Secretion of prostacyclin, tissue plasminogen activator and its inhibitor by cultured adult human endothelial cells grown on different matrices.

OBJECTIVES

The aim of this study was to investigate the secretion of prostacyclin (PGI2), tissue plasminogen activator (tPA) and plasminogen activator inhibitor type 1 (PAI- 1) produced by human great saphenous vein endothelial cells (HSVECs) in vitro when seeded to confluency on different matrices.

METHODS

The matrices compared were: uncoated plastic, gelatin, collagen type-I gel, fibronectin, fibrin glue, de-endothelialized porcine aorta and ePTFE vascular grafts pre-coated with collagen type-I or human serum.

RESULTS

There were no significant differences between basal production of PGI2 on the different matrices. The HSVECs responded with a significant increase in PGI2 secretion after stimulation with thrombin on all matrices, including the ePTFE grafts. A statistically significant higher secretion of tPA secretion was found in supernatants from cells cultured on collagen type-I gel. Interestingly, tPA secretion was lower by cells seeded on both collagen type-I and serum precoated ePTFE as compared to collagen type-1 gel.
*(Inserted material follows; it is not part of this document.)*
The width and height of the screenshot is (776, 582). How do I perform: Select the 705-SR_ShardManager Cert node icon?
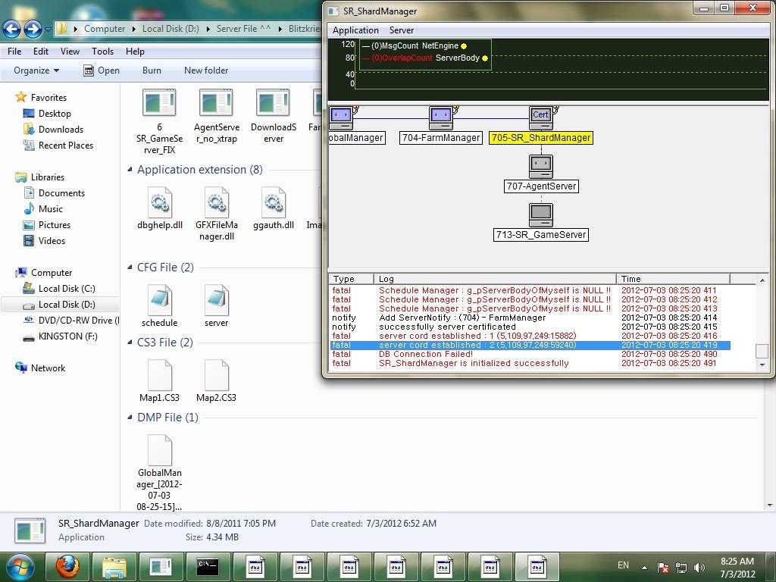[540, 117]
PAI-1 secretion however was significantly higher on collagen type-1 gel, gelatin, fibrin glue and porcine aorta but not on pre-coated ePTFE grafts.

CONCLUSIONS

The findings emphasise the important effect of the matrix on endothelial secretion of PGI2, tPA and PAI-1. Differences in patency after implantation of in vitro endothelialized grafts, may be due to cellular function depending on the types of graft and matrix chosen.